By Katherine Delmonico
Tucked in a gorgeous residential block of Dupont Circle, it’s easy to almost miss the unobtrusive Phillips Collection. What used to serve as a home for founder Duncan Phillips, now houses a spectacular collection of permanent art pieces, as well as impressive traveling exhibits. Even more spectacular – every first Thursday of the month the gallery hosts a culturally rich happy hour, with DC’s young and artfully inclined gathering to enjoy the collection, music and conversation
Walking by, you might not even notice the museum; save for the fact that on this particular Thursday evening, the museum was lit up and a diverse cross-section of D.C.’s art lovers (and casual cocktail seekers) were on line outside. Upon arriving, Shira Pinsker, Publicist for the Phillips Collection, showed me around the beautifully spare and modern space. They were preparing to debut their Georgia O’Keefe exhibit, which was opened on Saturday, February 6th and will run through May 9th (helpful tip: the last day of the exhibit is Mother’s Day, so visiting the exhibit is a great idea for a thoughtful activity if you have family in town or your mom lives in the area). Strolling through the museum, there were several locations and activities to enjoy, allowing for the sizeable crowd to be spread throughout the space. As I passed by one room, a group was gathered around Pierre-Auguste Renoir’s Luncheon of the Boating Party as a museum curator was giving a “Gallery Talk”. Another station was set up to provide tastings of Godiva’s new chocolate liqueurs. Around the corner there were beautifully presented tapas tastings. With dark wood paneled walls and ornate decorations, the music and cocktails portion of the event was cozy, elegant and sophisticated. Partygoers could enjoy the deejaying talents of DJ Adrian Loving, admire artwork, snack on finger foods or indulge in a strawberry fondue station.
However, one of the most unique activities was taking place in a video booth.

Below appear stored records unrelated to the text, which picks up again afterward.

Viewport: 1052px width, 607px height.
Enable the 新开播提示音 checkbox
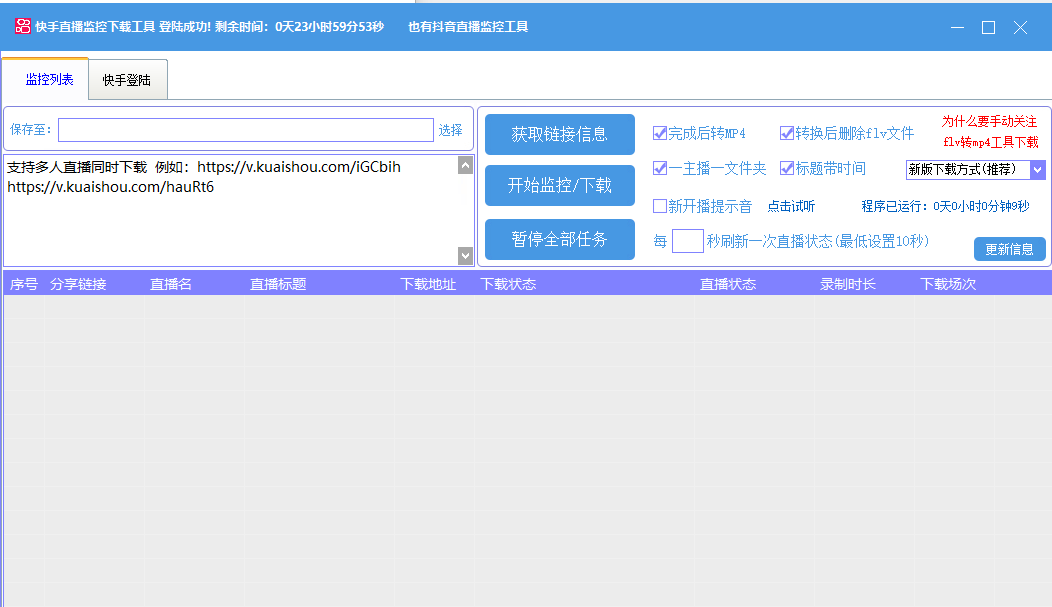[x=660, y=206]
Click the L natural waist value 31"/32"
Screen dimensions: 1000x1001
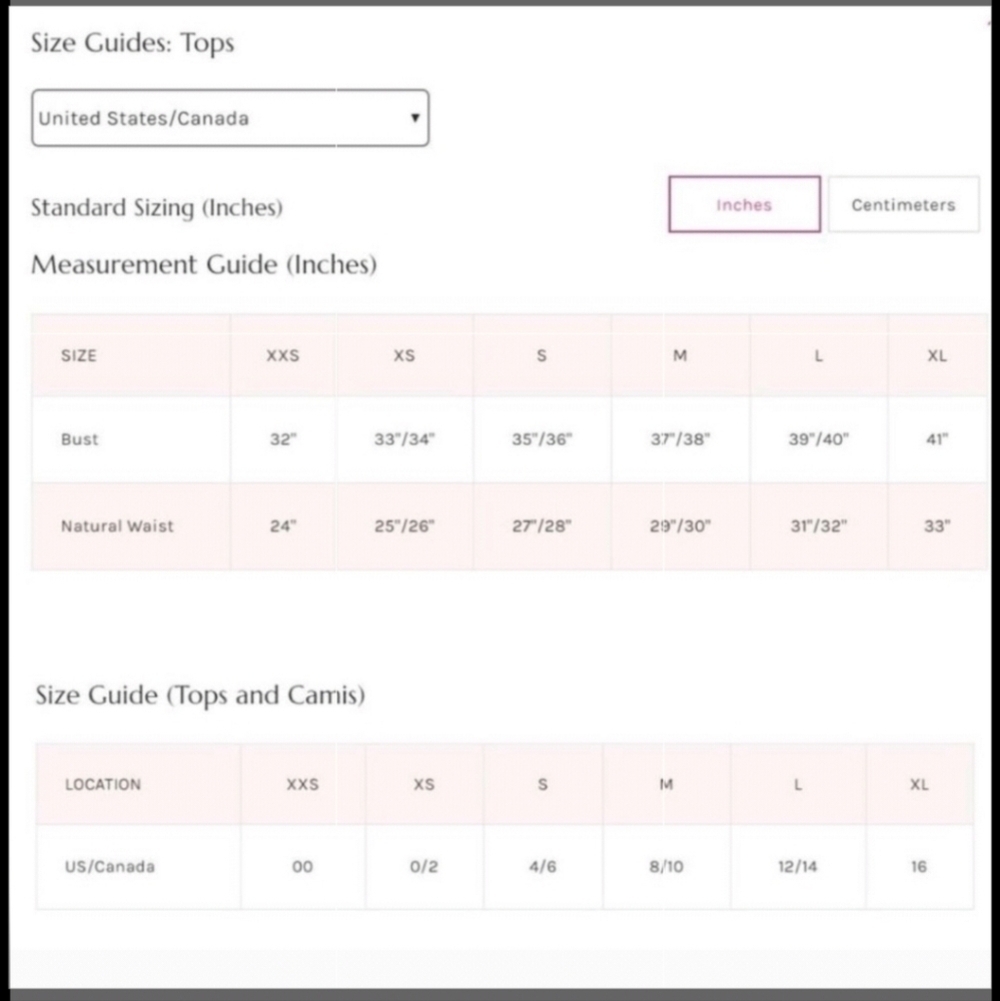819,526
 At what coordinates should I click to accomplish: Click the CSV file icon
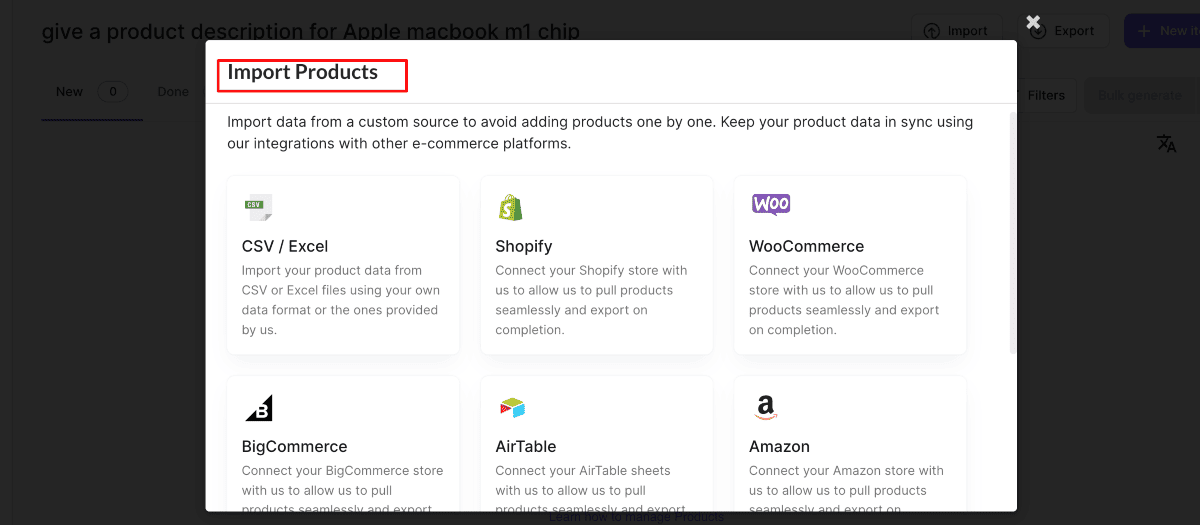257,207
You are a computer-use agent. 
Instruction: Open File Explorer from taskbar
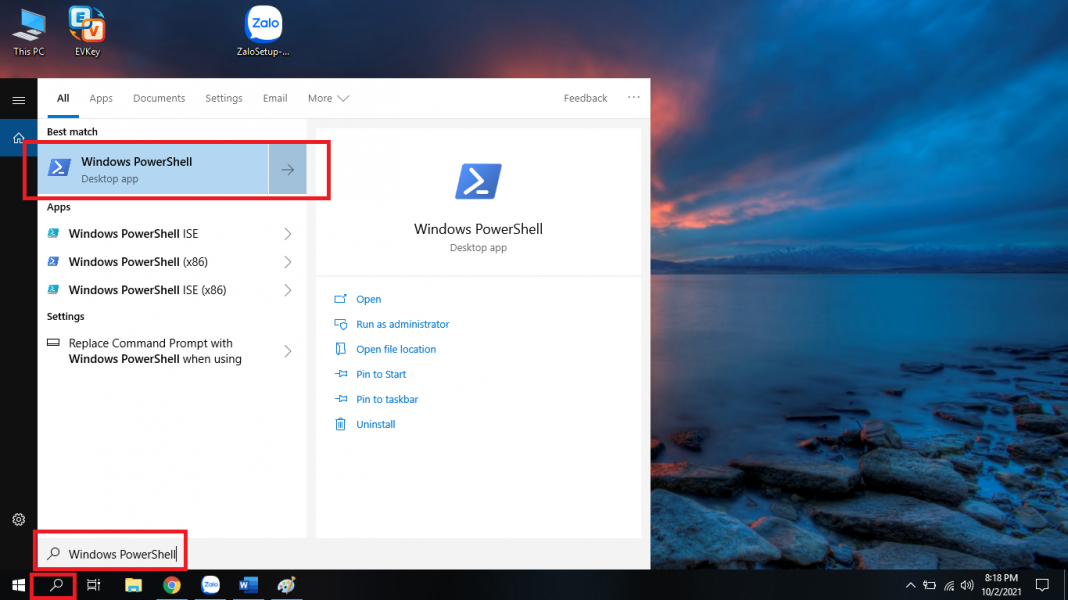[133, 585]
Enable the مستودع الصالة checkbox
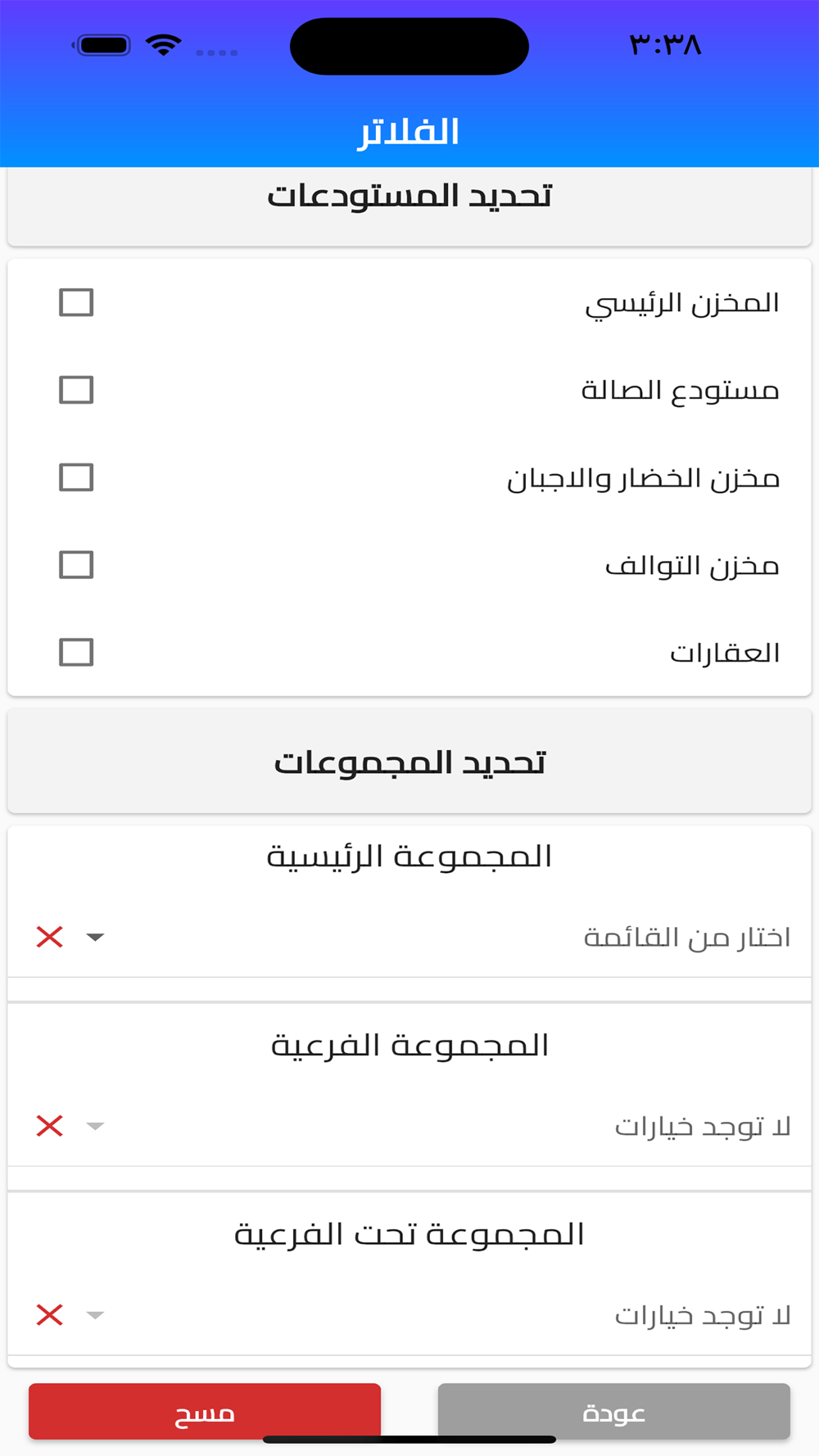Viewport: 819px width, 1456px height. pos(76,390)
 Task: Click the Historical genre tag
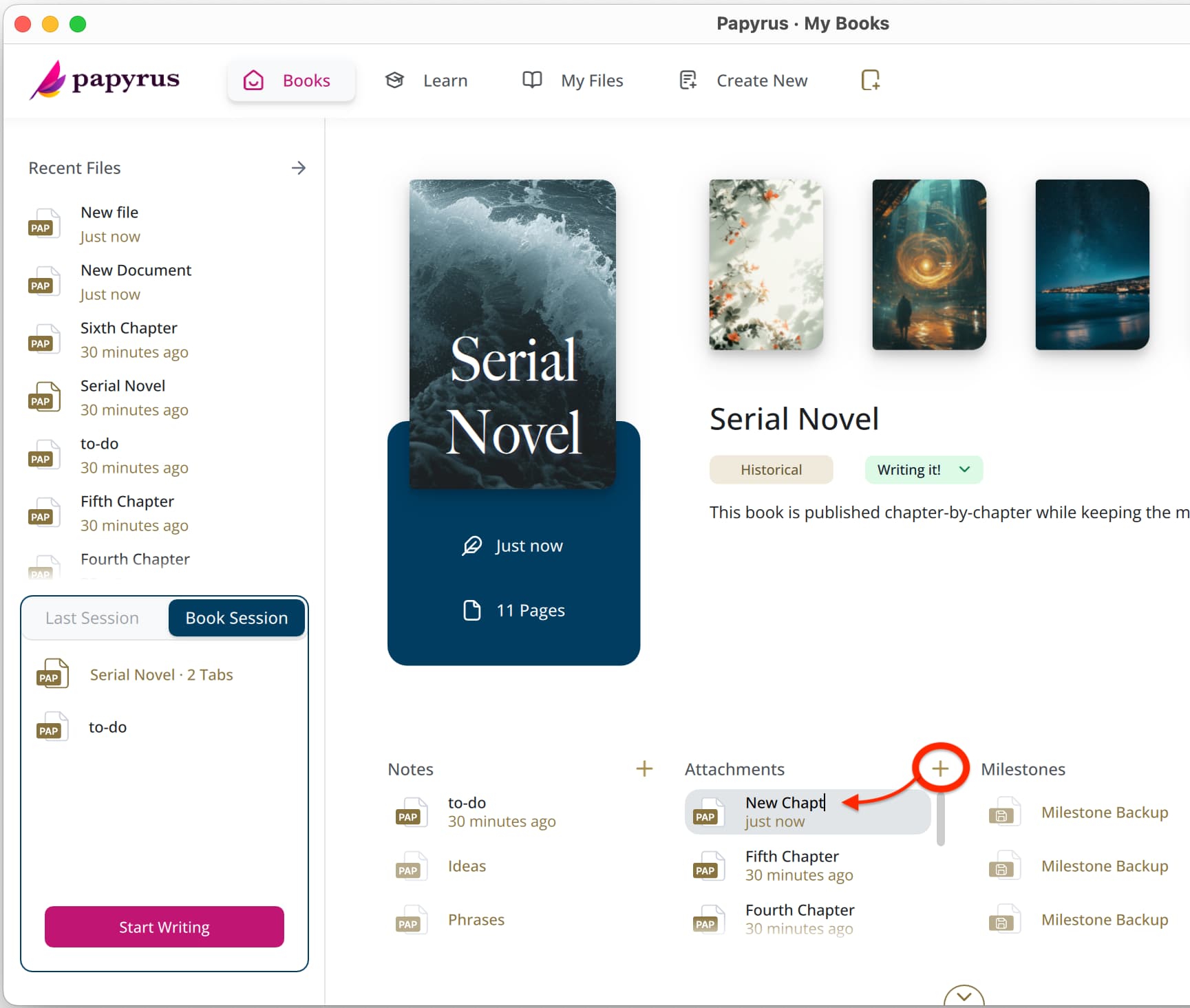tap(771, 470)
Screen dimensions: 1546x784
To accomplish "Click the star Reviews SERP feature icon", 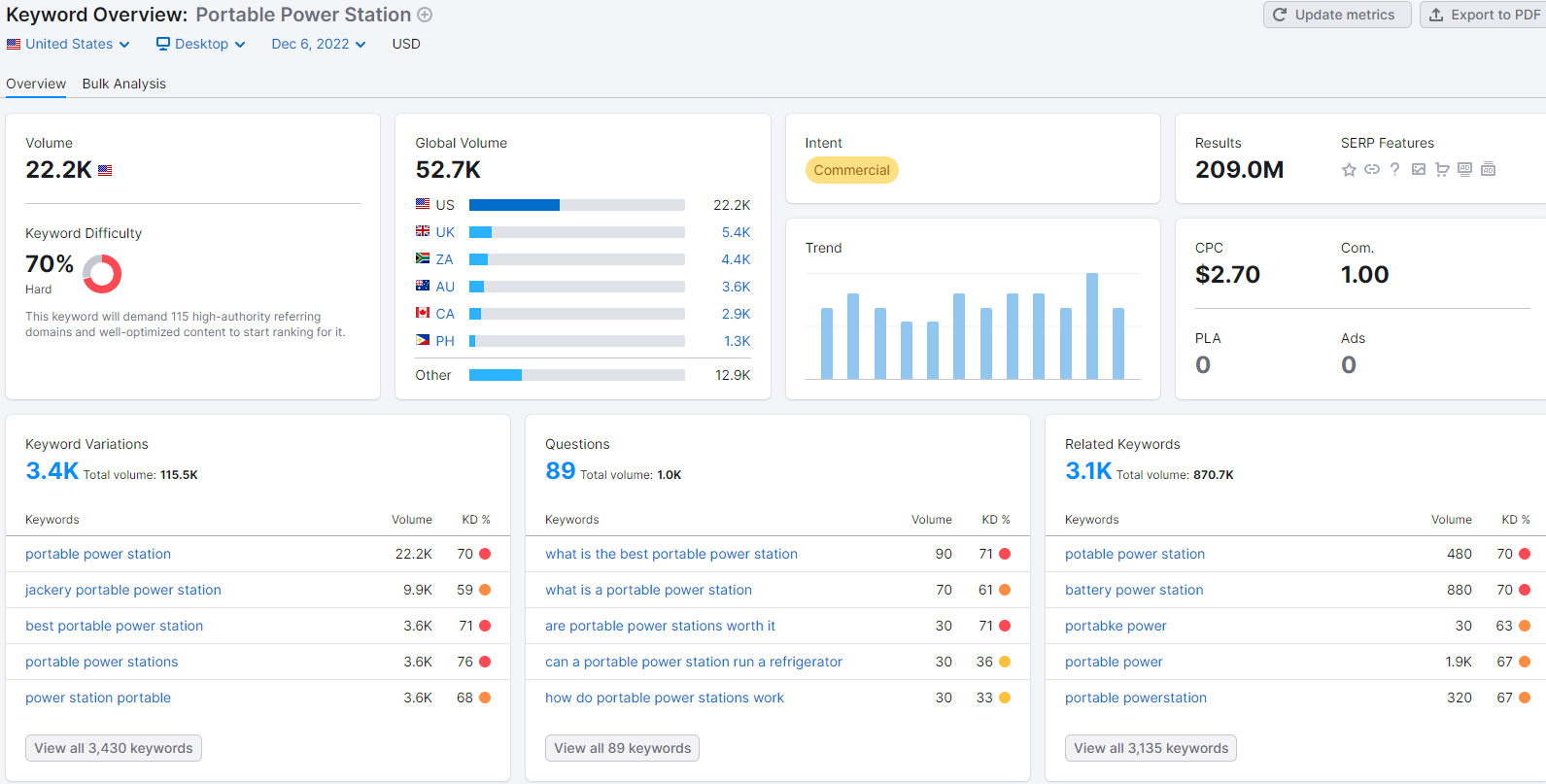I will point(1349,170).
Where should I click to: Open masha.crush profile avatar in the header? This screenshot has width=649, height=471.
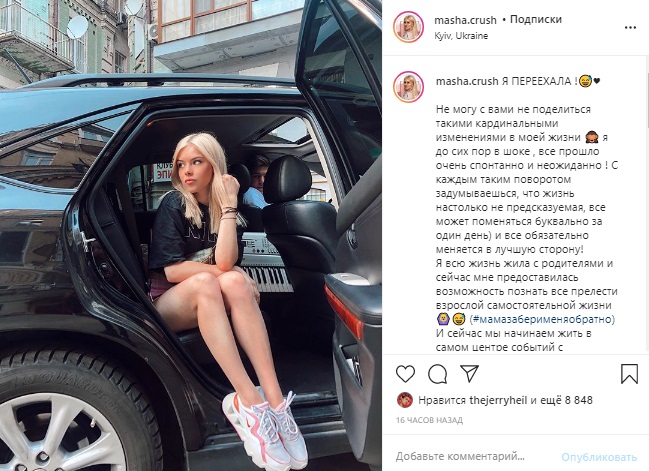(408, 27)
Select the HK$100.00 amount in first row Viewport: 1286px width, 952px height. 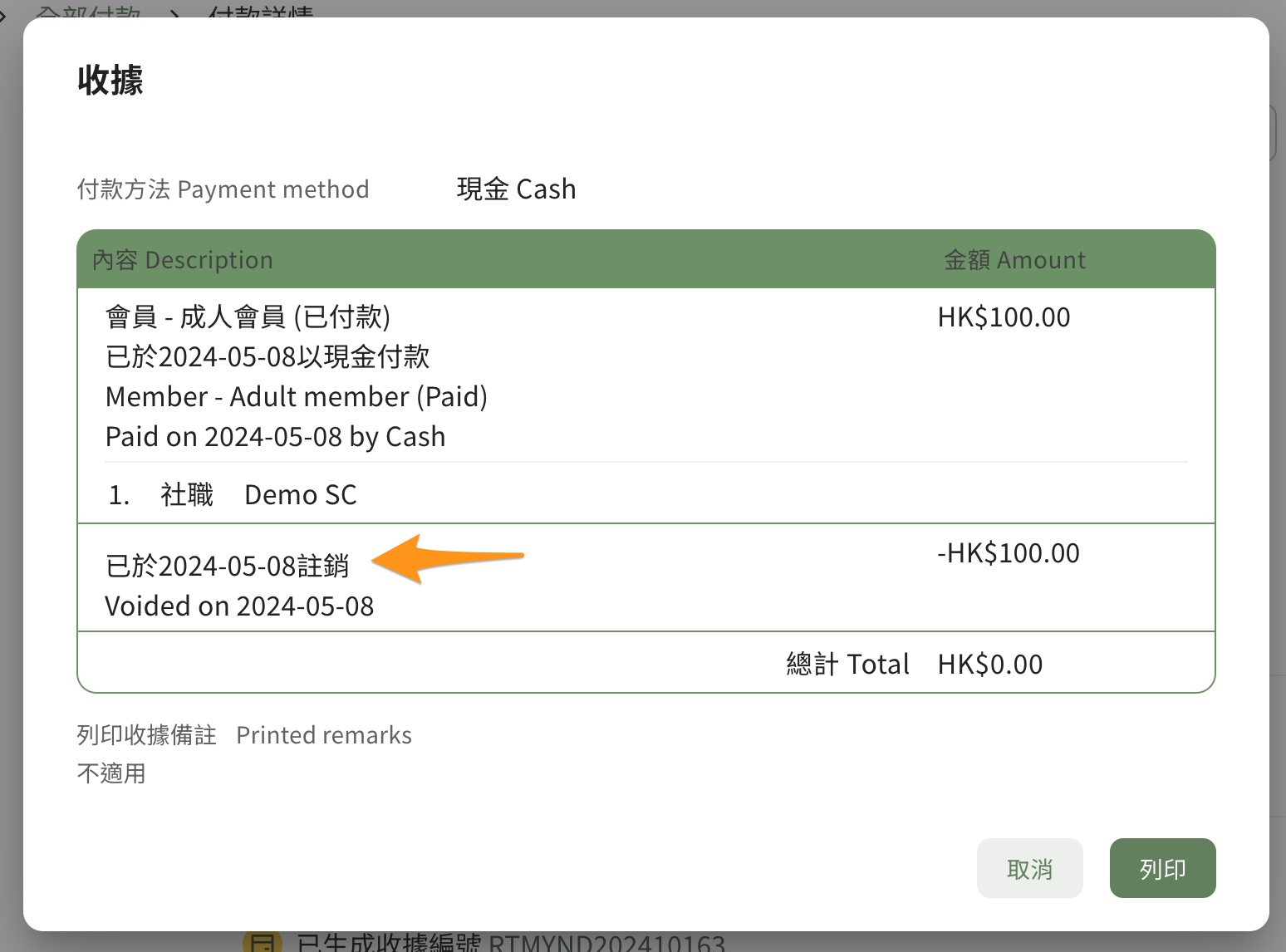pos(1004,317)
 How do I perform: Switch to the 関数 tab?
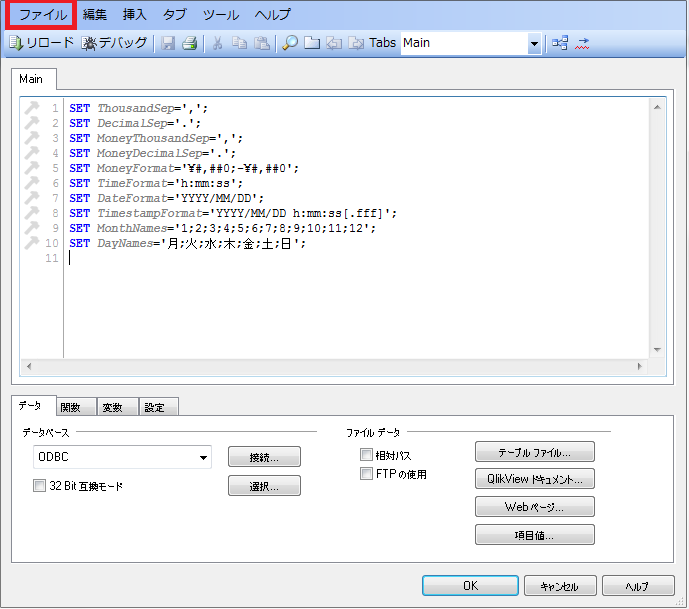pos(71,407)
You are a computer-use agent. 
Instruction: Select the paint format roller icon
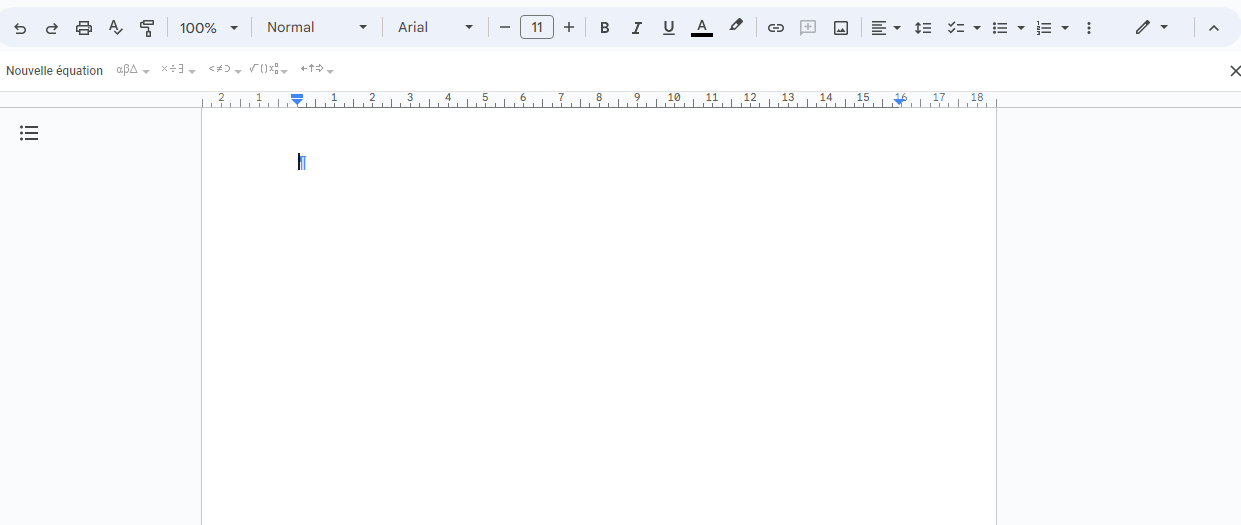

A love theme encompassed the event as it fell in the weeks before Valentine’s Day, and at Phillips After 5 the Phillips Collection sought to capture love stories that involved the museum. One couple, Pinsker told me, had met at a Phillips’ event in 1996 and were married soon after. Another used a piece of art in the Phillips’ permanent collection for the inspiration for their wedding. As these stories began to filter through the ears of Phillips employees, they decided they wanted to capture them on film, so they placed a video booth in the event that allowed couples to relay their stories of how the Phillips had been a part of their love story, whether it be a first date, where someone proposed, or simply a place the couple enjoyed spending time together. See one of these stories posted on the Phillips Collection YouTube channel.
One of the most appealing things about this event is the fact that it offers none of the pretense and intimidation that can be common with some “artsy” events. The crowd certainly skewed younger, but it truly did represent a diverse cross section of people. With numerous activities, the event provided the option for an avid art lover to immerse themselves in an evening of culture or for the casual gallery-goer to simply relax with a glass of wine and enjoy the scenery. With a certain lively energy that made it a genuinely enjoyable experience, Phillips After 5 has a finger on the pulse of the youthful nightlife scene in D.C.